Sql-server – Correct Code Page or Collation in SQL Server for Portuguese characters

collationsql-server-2008

I'm inserting data (Bulk insert and merge update) for a Portuguese data source (CSV files) into my database. Although the DB collation is Latin1-General, case-insensitive, accent-sensitive, kanatype-insensitive, width-insensitive for Unicode Data, SQL Server Sort Order 52 on Code Page 1252 for non-Unicode Data and data stored in NVARCHAR columns, the portuguese charaters are not correctly being saved.

i.e : Original Data

Regularização de Importação de mercadorias das ZEEs com Pagamento  diferido, com Isenção

Data in database after insert

Regularização de Importação de mercadorias das ZEEs com Pagamento  diferido, com Isenção

Here the import statement:

CREATE PROCEDURE [dbo].[SP_Import_Temp_CPC] 
-- Add the parameters for the stored procedure here
@FilePath [nvarchar](1000)
AS
BEGIN
-- SET NOCOUNT ON added to prevent extra result sets from
-- interfering with SELECT statements.
SET NOCOUNT ON;

TRUNCATE TABLE Temp_CPC;

-- Insert statements for procedure here
EXEC ('BULK INSERT Temp_CPC
FROM ''' + @FilePath + '''
WITH ( FIELDTERMINATOR = ''<,>'', ROWTERMINATOR =''\n'', FIRSTROW = 2, KEEPIDENTITY, CODEPAGE = ''ACP'',TABLOCK,ORDER(ITEMID ASC) );');
END

I've tried with "ACP,RAW and OEM" but get the same result.

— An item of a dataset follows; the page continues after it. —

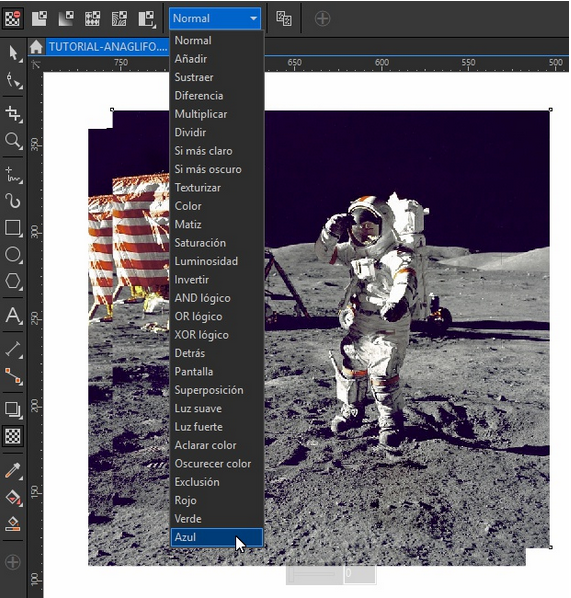The width and height of the screenshot is (571, 598).
Task: Choose Multiplicar merge mode
Action: 201,114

Am I doing something wrong here?

Best Answer

You're not going to get the correct result until you tell BULK INSERT the code page of your .csv file. You tried ACP, RAW and OEM but you did not try the correct one. Which one is the correct one you ask? That would be something only you can answer, since you have the file and you (should) know what code page was originally created as! Perhaps MS-DOS Portuguese?

the other alternative is to create the .csv file itself as an Unicode file, but that goes back to your source of the .csv file and depends how that file is created (you bcp out, you have it from a friend, was always used by the original program author, etc etc).

the file is an Unicode one (UTF8 without BOM)

SQL Server does not support UTF-8 files for bulk insert. You must save your file as UCS-2LE or as ASCII with codepage 860. You can use libiconv to do the conversion if you cannot save the file again in the proper encoding.